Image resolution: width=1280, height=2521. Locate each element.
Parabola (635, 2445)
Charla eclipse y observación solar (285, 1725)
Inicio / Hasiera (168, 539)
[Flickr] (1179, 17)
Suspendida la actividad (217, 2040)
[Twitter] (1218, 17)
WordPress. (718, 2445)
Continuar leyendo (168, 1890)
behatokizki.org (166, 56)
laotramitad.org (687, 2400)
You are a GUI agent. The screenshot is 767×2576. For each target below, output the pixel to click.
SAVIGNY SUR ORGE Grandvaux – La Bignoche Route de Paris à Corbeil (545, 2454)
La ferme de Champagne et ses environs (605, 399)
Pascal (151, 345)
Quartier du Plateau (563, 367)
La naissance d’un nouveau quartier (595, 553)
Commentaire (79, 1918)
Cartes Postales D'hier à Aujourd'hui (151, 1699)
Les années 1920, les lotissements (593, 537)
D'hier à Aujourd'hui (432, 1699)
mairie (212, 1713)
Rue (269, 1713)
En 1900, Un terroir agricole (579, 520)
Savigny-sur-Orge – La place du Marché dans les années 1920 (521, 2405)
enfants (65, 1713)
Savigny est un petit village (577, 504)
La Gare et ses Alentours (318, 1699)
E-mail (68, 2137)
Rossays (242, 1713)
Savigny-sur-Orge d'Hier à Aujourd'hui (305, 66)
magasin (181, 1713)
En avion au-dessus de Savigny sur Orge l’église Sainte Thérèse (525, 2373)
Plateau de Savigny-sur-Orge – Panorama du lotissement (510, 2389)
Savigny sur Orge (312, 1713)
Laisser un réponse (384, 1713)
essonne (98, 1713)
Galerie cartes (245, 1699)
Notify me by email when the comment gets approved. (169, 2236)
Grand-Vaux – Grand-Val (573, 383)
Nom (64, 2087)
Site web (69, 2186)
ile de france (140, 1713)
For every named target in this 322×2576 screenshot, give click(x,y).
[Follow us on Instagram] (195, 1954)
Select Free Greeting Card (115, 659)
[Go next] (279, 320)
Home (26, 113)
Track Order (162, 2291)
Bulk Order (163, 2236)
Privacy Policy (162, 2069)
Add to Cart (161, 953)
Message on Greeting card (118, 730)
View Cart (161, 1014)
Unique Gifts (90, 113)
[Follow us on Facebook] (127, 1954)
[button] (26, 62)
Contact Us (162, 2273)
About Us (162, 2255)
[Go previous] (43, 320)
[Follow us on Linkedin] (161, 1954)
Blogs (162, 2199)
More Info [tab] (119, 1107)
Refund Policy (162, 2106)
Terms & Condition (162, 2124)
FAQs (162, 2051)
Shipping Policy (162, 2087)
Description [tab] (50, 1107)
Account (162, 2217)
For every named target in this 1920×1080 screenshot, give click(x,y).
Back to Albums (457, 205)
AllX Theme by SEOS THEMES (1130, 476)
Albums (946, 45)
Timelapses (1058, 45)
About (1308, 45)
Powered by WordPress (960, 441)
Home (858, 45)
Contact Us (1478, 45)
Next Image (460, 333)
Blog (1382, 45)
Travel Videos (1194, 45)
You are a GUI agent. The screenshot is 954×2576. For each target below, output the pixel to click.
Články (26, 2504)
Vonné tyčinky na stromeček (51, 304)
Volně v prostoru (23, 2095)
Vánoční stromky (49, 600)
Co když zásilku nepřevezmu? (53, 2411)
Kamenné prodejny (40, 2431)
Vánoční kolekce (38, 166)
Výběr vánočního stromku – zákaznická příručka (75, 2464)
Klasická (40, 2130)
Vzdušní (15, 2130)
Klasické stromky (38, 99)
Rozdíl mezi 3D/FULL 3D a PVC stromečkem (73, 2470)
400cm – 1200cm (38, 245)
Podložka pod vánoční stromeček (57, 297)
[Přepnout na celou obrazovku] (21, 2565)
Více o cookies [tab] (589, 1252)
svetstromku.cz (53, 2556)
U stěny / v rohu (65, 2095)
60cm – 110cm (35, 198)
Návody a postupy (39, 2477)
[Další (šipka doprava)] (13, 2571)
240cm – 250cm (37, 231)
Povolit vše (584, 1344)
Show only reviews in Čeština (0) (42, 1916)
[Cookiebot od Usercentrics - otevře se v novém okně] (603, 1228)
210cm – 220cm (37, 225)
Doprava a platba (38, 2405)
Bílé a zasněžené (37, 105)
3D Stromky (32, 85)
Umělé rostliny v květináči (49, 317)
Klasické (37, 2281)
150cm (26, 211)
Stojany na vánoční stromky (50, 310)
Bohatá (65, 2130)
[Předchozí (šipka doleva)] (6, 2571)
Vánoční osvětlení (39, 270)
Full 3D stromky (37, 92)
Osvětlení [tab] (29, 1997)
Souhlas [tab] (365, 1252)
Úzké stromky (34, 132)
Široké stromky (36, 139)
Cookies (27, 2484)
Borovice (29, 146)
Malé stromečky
▬▬▬▬▬▬▬▬▬▬
Task instructions: A verbatim copy of the listing is needed.

Result for this task:
Image resolution: width=1280, height=2521. Locate each element.
Parabola (635, 2445)
Charla eclipse y observación solar (285, 1725)
Inicio / Hasiera (168, 539)
[Flickr] (1179, 17)
Suspendida la actividad (217, 2040)
[Twitter] (1218, 17)
WordPress. (718, 2445)
Continuar leyendo (168, 1890)
behatokizki.org (166, 56)
laotramitad.org (687, 2400)
You are a GUI agent. The screenshot is 767×2576. For each target below, output the pixel to click.
SAVIGNY SUR ORGE Grandvaux – La Bignoche Route de Paris à Corbeil (545, 2454)
La ferme de Champagne et ses environs (605, 399)
Pascal (151, 345)
Quartier du Plateau (563, 367)
La naissance d’un nouveau quartier (595, 553)
Commentaire (79, 1918)
Cartes Postales D'hier à Aujourd'hui (151, 1699)
Les années 1920, les lotissements (593, 537)
D'hier à Aujourd'hui (432, 1699)
mairie (212, 1713)
Rue (269, 1713)
En 1900, Un terroir agricole (579, 520)
Savigny-sur-Orge – La place du Marché dans les années 1920 (521, 2405)
enfants (65, 1713)
Savigny est un petit village (577, 504)
La Gare et ses Alentours (318, 1699)
E-mail (68, 2137)
Rossays (242, 1713)
Savigny-sur-Orge d'Hier à Aujourd'hui (305, 66)
magasin (181, 1713)
En avion au-dessus de Savigny sur Orge l’église Sainte Thérèse (525, 2373)
Plateau de Savigny-sur-Orge – Panorama du lotissement (510, 2389)
Savigny sur Orge (312, 1713)
Laisser un réponse (384, 1713)
essonne (98, 1713)
Galerie cartes (245, 1699)
Notify me by email when the comment gets approved. (169, 2236)
Grand-Vaux – Grand-Val (573, 383)
Nom (64, 2087)
Site web (69, 2186)
ile de france (140, 1713)
For every named target in this 322×2576 screenshot, give click(x,y).
[Follow us on Instagram] (195, 1954)
Select Free Greeting Card (115, 659)
[Go next] (279, 320)
Home (26, 113)
Track Order (162, 2291)
Bulk Order (163, 2236)
Privacy Policy (162, 2069)
Add to Cart (161, 953)
Message on Greeting card (118, 730)
View Cart (161, 1014)
Unique Gifts (90, 113)
[Follow us on Facebook] (127, 1954)
[button] (26, 62)
Contact Us (162, 2273)
About Us (162, 2255)
[Go previous] (43, 320)
[Follow us on Linkedin] (161, 1954)
Blogs (162, 2199)
More Info [tab] (119, 1107)
Refund Policy (162, 2106)
Terms & Condition (162, 2124)
FAQs (162, 2051)
Shipping Policy (162, 2087)
Description [tab] (50, 1107)
Account (162, 2217)
For every named target in this 1920×1080 screenshot, give click(x,y).
Back to Albums (457, 205)
AllX Theme by SEOS THEMES (1130, 476)
Albums (946, 45)
Timelapses (1058, 45)
About (1308, 45)
Powered by WordPress (960, 441)
Home (858, 45)
Contact Us (1478, 45)
Next Image (460, 333)
Blog (1382, 45)
Travel Videos (1194, 45)
You are a GUI agent. The screenshot is 954×2576. For each target below, output the pixel to click.
Články (26, 2504)
Vonné tyčinky na stromeček (51, 304)
Volně v prostoru (23, 2095)
Vánoční stromky (49, 600)
Co když zásilku nepřevezmu? (53, 2411)
Kamenné prodejny (40, 2431)
Vánoční kolekce (38, 166)
Výběr vánočního stromku – zákaznická příručka (75, 2464)
Klasická (40, 2130)
Vzdušní (15, 2130)
Klasické stromky (38, 99)
Rozdíl mezi 3D/FULL 3D a PVC stromečkem (73, 2470)
400cm – 1200cm (38, 245)
Podložka pod vánoční stromeček (57, 297)
[Přepnout na celou obrazovku] (21, 2565)
Více o cookies [tab] (589, 1252)
svetstromku.cz (53, 2556)
U stěny / v rohu (65, 2095)
60cm – 110cm (35, 198)
Návody a postupy (39, 2477)
[Další (šipka doprava)] (13, 2571)
240cm – 250cm (37, 231)
Povolit vše (584, 1344)
Show only reviews in Čeština (0) (42, 1916)
[Cookiebot od Usercentrics - otevře se v novém okně] (603, 1228)
210cm – 220cm (37, 225)
Doprava a platba (38, 2405)
Bílé a zasněžené (37, 105)
3D Stromky (32, 85)
Umělé rostliny v květináči (49, 317)
Klasické (37, 2281)
150cm (26, 211)
Stojany na vánoční stromky (50, 310)
Bohatá (65, 2130)
[Předchozí (šipka doleva)] (6, 2571)
Vánoční osvětlení (39, 270)
Full 3D stromky (37, 92)
Osvětlení [tab] (29, 1997)
Souhlas [tab] (365, 1252)
Úzké stromky (34, 132)
Široké stromky (36, 139)
Cookies (27, 2484)
Borovice (29, 146)
Malé stromečky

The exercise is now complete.